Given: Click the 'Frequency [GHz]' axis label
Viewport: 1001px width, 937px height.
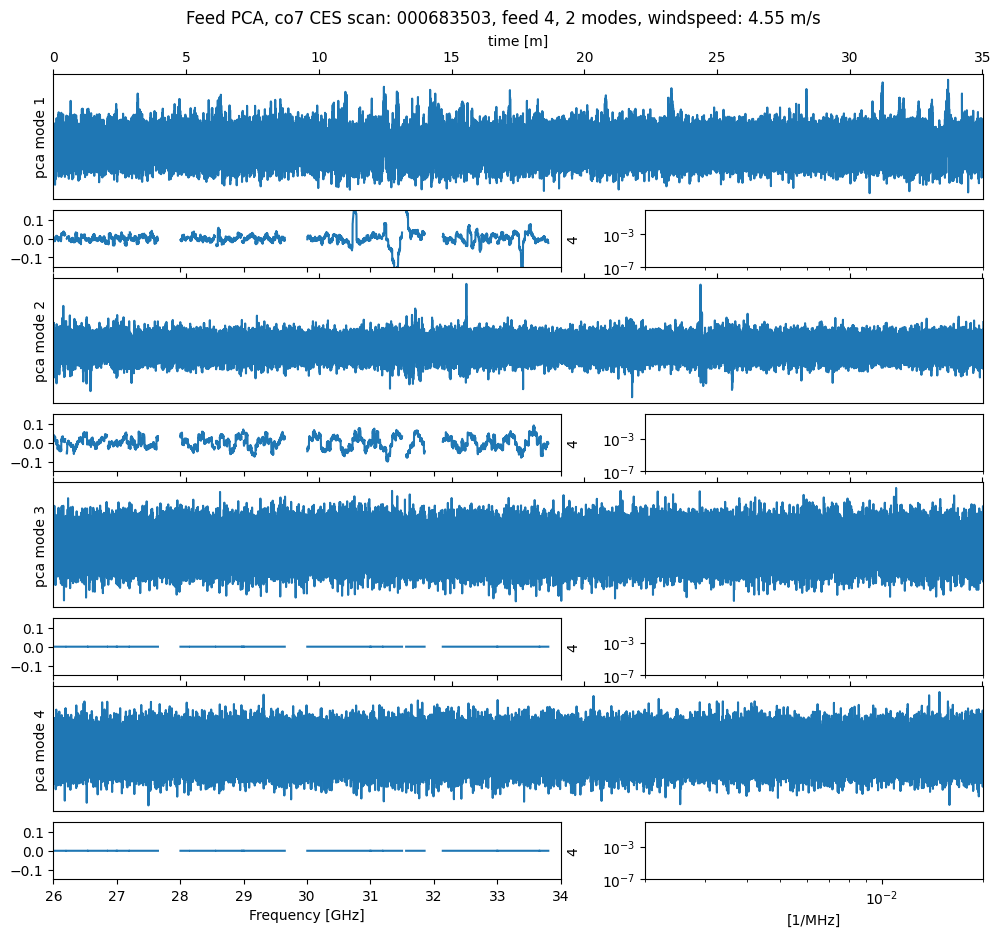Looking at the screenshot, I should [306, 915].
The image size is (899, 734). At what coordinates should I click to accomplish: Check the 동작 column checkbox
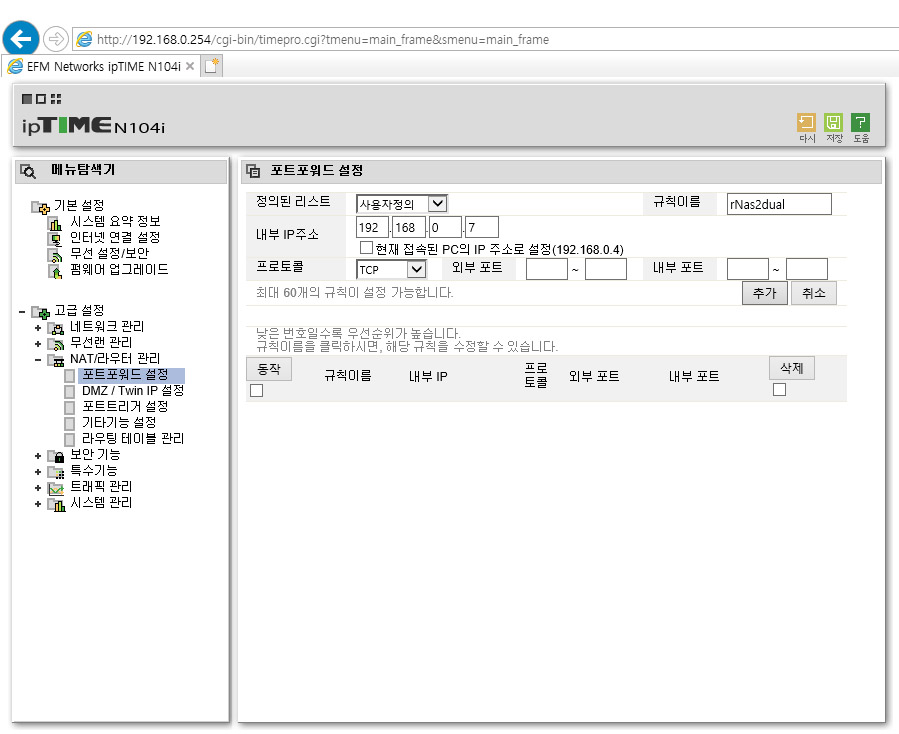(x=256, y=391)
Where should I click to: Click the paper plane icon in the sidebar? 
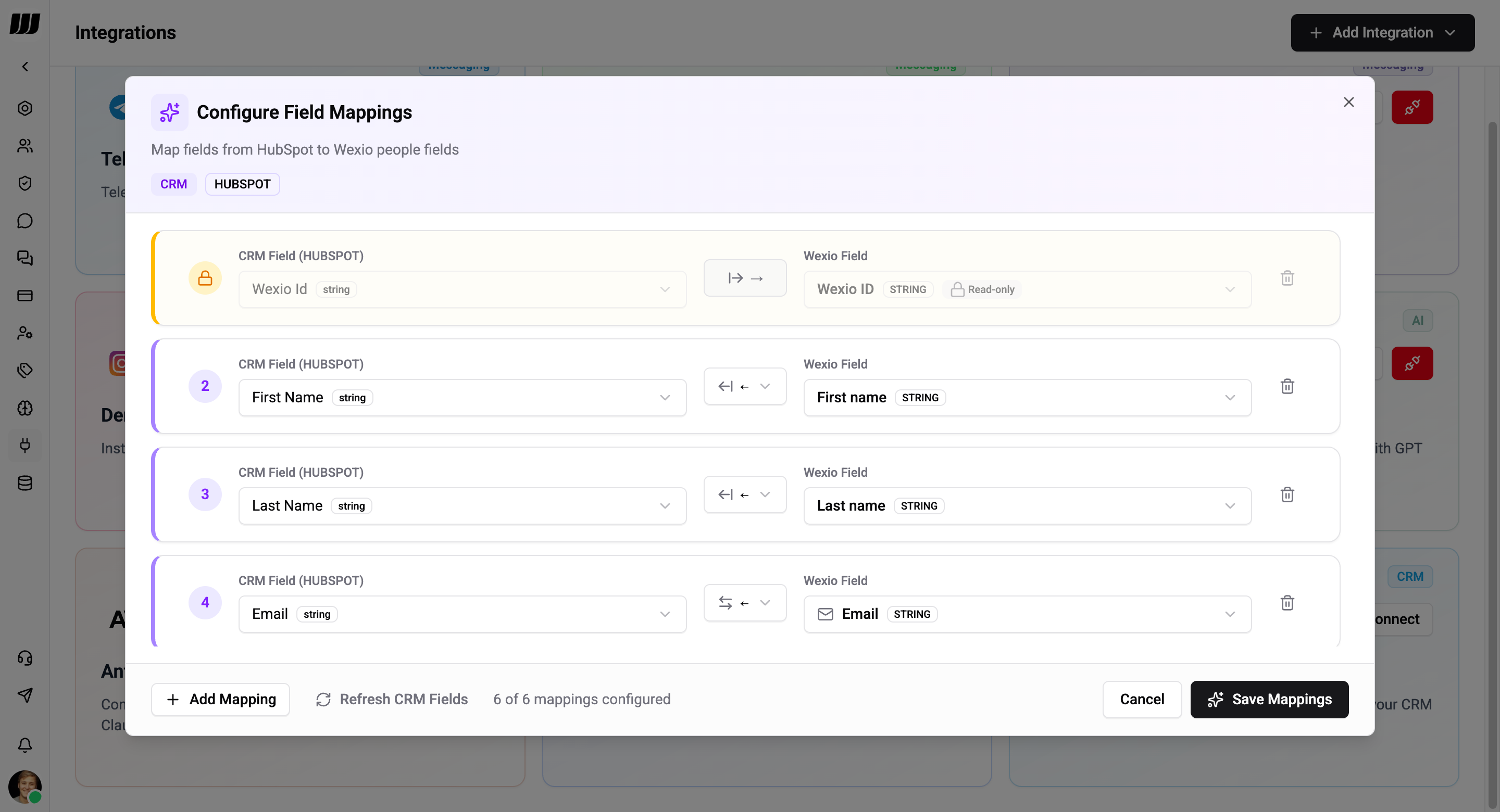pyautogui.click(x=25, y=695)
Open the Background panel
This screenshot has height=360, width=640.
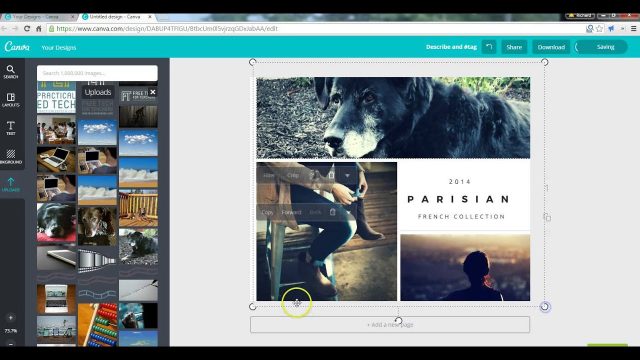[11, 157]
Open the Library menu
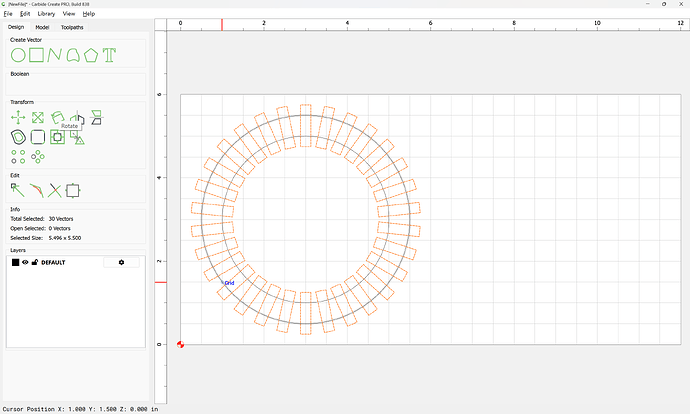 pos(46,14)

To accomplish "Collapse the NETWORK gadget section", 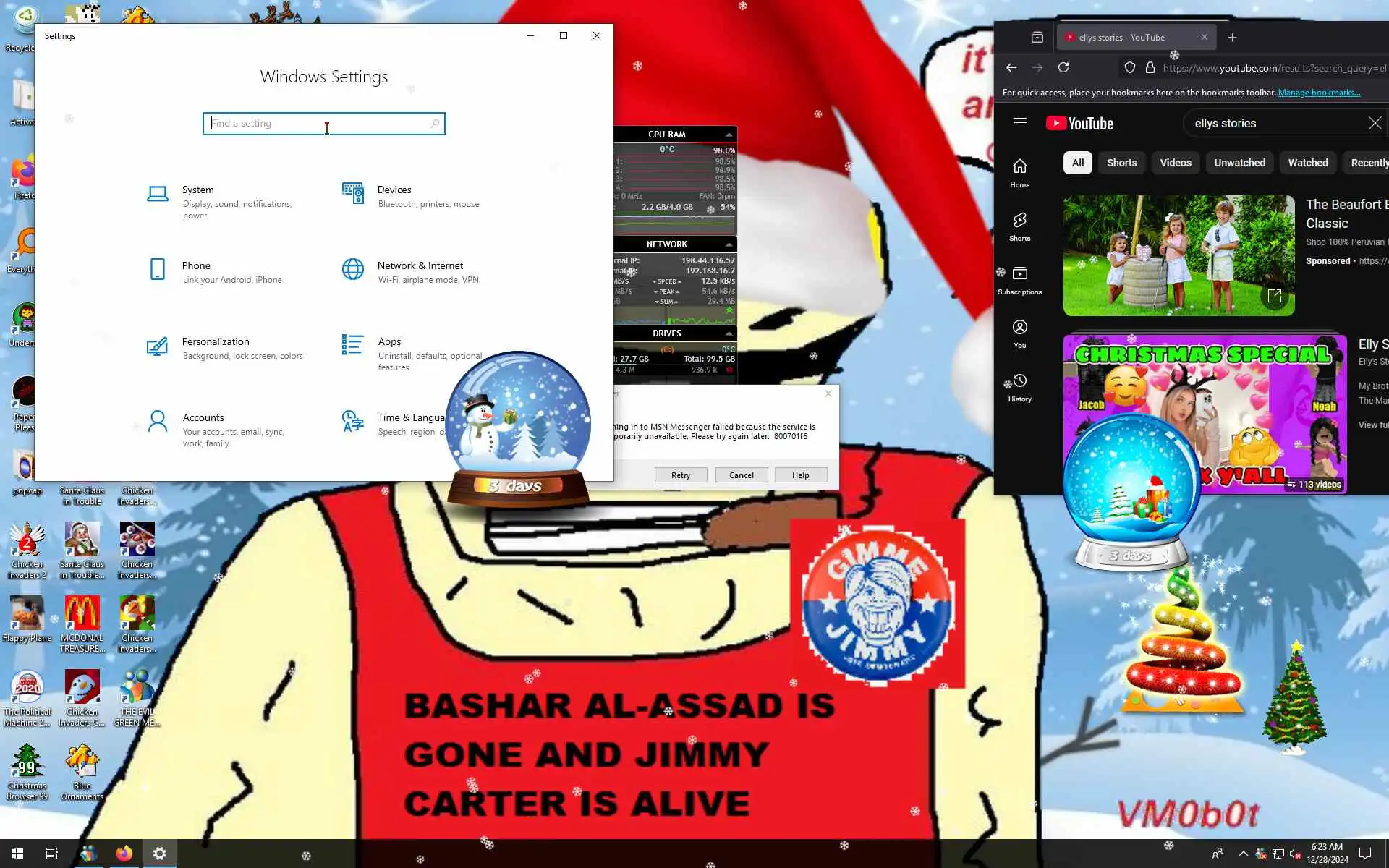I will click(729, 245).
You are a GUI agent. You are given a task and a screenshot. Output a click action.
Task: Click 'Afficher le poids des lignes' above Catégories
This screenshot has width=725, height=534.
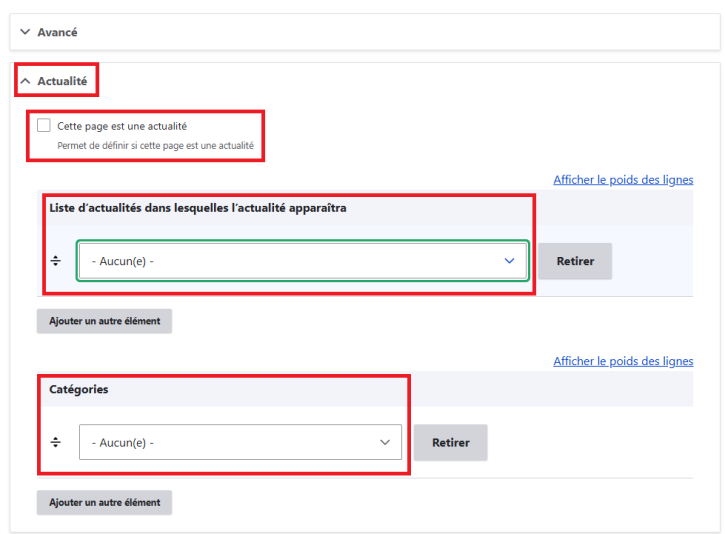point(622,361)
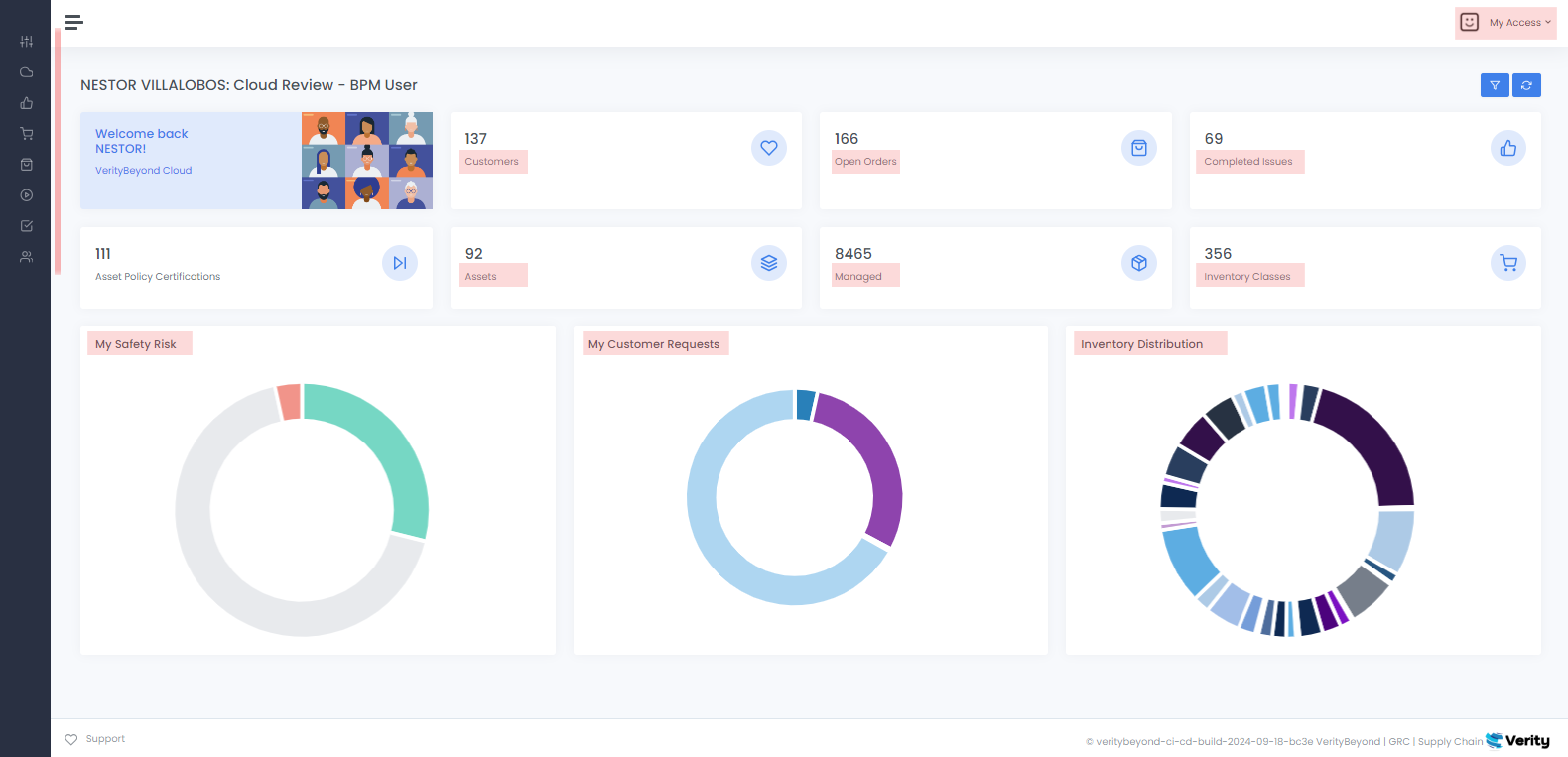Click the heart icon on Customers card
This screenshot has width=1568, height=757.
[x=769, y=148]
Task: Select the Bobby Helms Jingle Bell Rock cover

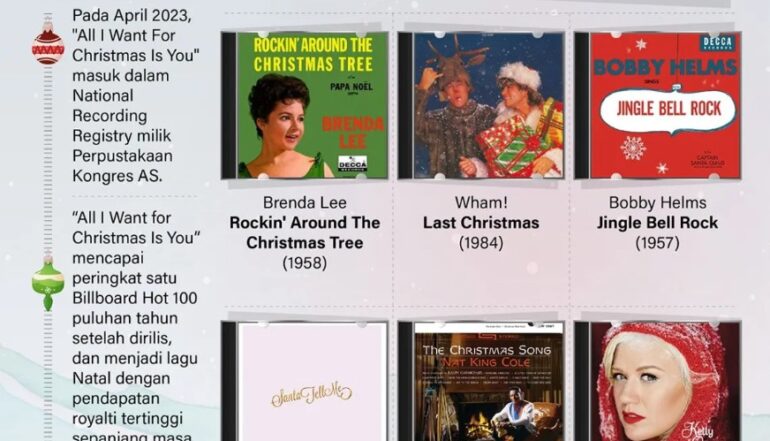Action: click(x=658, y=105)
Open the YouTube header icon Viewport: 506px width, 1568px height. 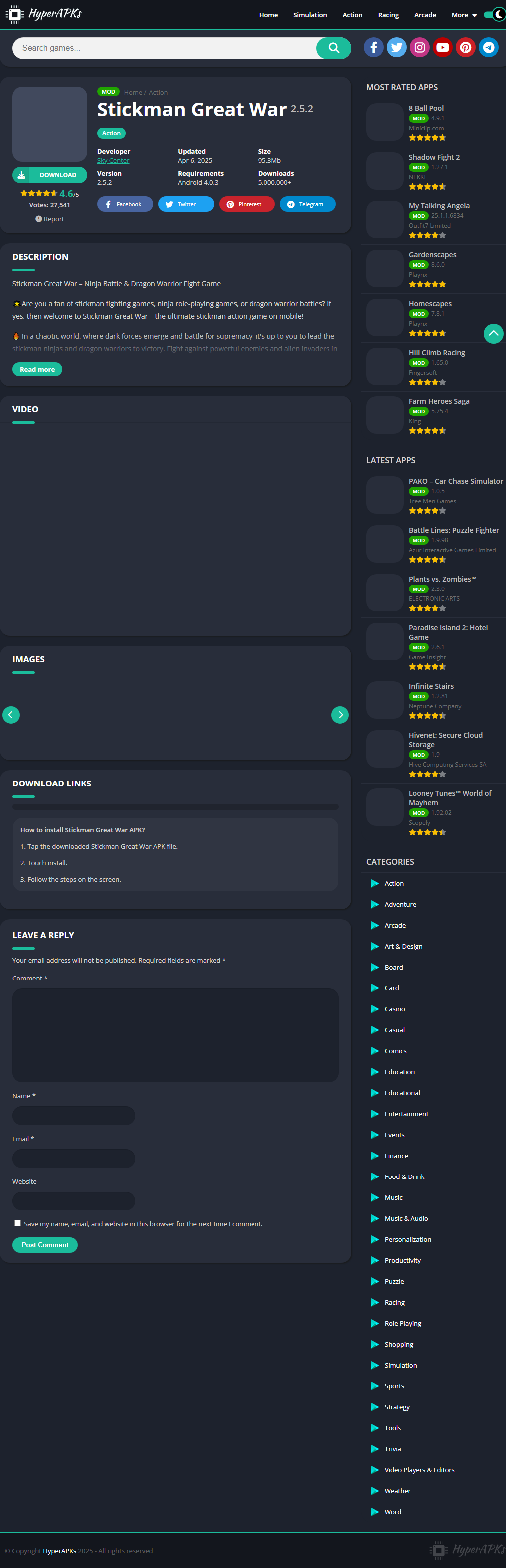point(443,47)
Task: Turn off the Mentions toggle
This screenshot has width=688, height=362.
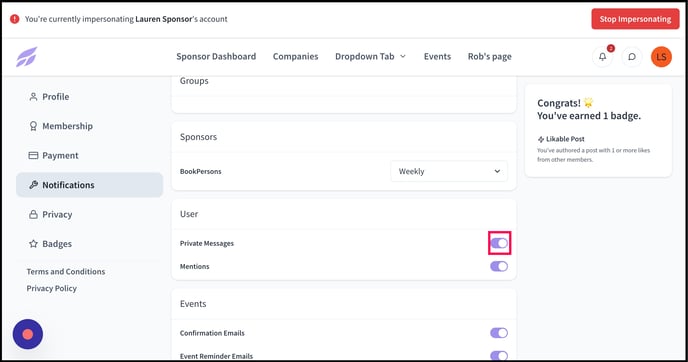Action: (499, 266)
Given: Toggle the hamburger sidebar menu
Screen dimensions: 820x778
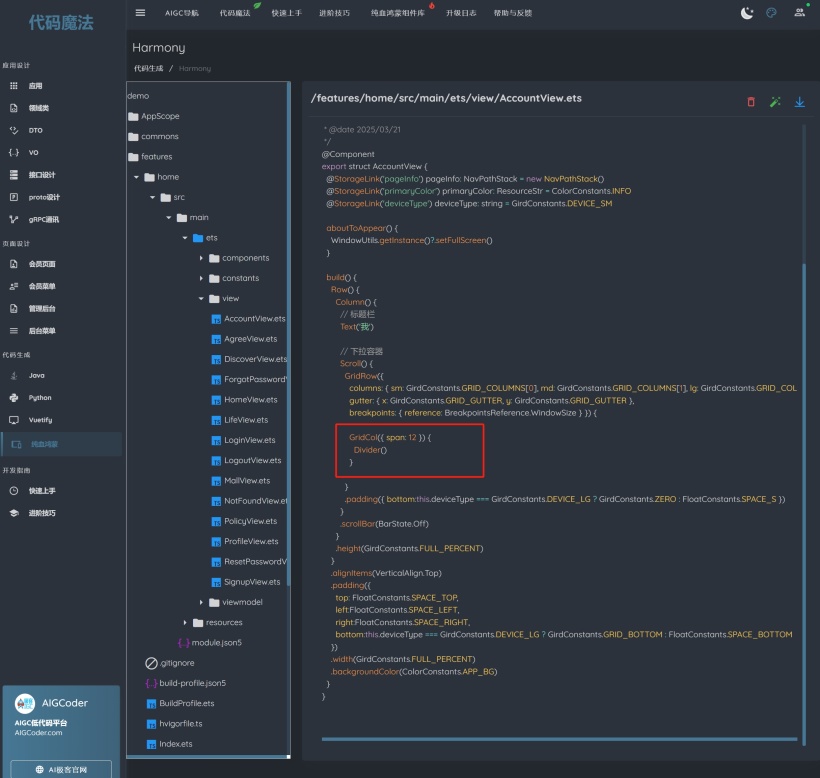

::::::

Can you format the data, from its first line up to and including the line containing "(x=256, y=391)", as a Markdown table with an Index column numbering the rows and an Entry column holding each line? Skip blank lines and leave the pictures out.

FINAL RESULT ::
| Index | Entry |
|---|---|
| 1 | Given: Click the 'Frequency [GHz]' axis label |
| 2 | Viewport: 1001px width, 937px height. |
| 3 | Looking at the screenshot, I should [306, 915]. |
| 4 | The image size is (899, 734). At what coordinates should I click to accomplish: Check the 동작 column checkbox |
| 5 | (x=256, y=391) |